### WHAT IS NEEDED
Copy out the listing below, swapping every "Screen dimensions" for "Display size" and changing nothing else. Leave the pictures out.

### TASK MATERIAL

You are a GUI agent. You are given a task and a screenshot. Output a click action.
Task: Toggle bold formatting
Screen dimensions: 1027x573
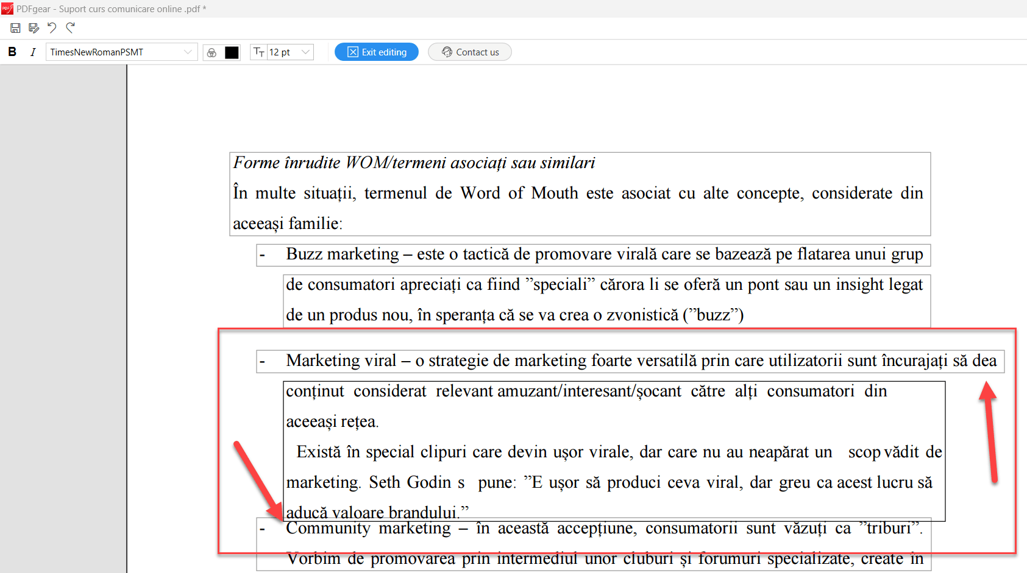click(x=12, y=52)
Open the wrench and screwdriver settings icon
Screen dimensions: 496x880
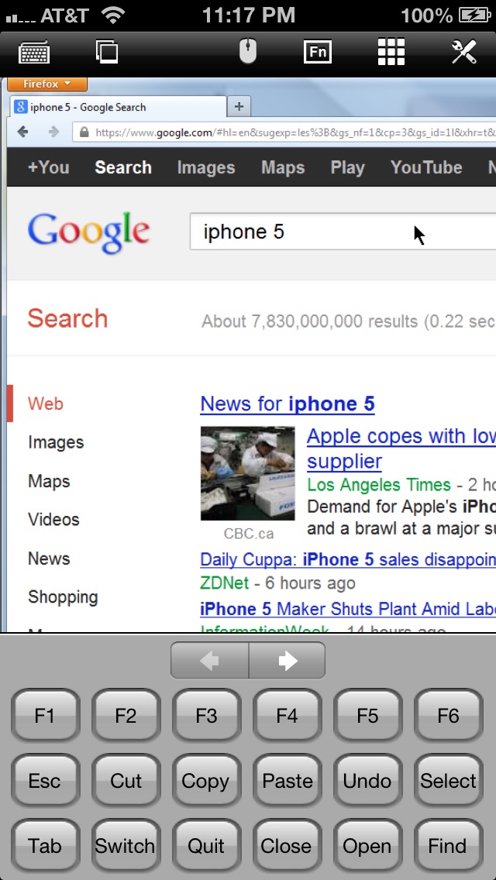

### REPLY
You are a GUI agent. You are given a task and a screenshot. Output a click action.
Task: Toggle bold formatting
Display size: 1027x573
click(x=12, y=52)
Open the wrench and screwdriver settings icon
Display size: 496x880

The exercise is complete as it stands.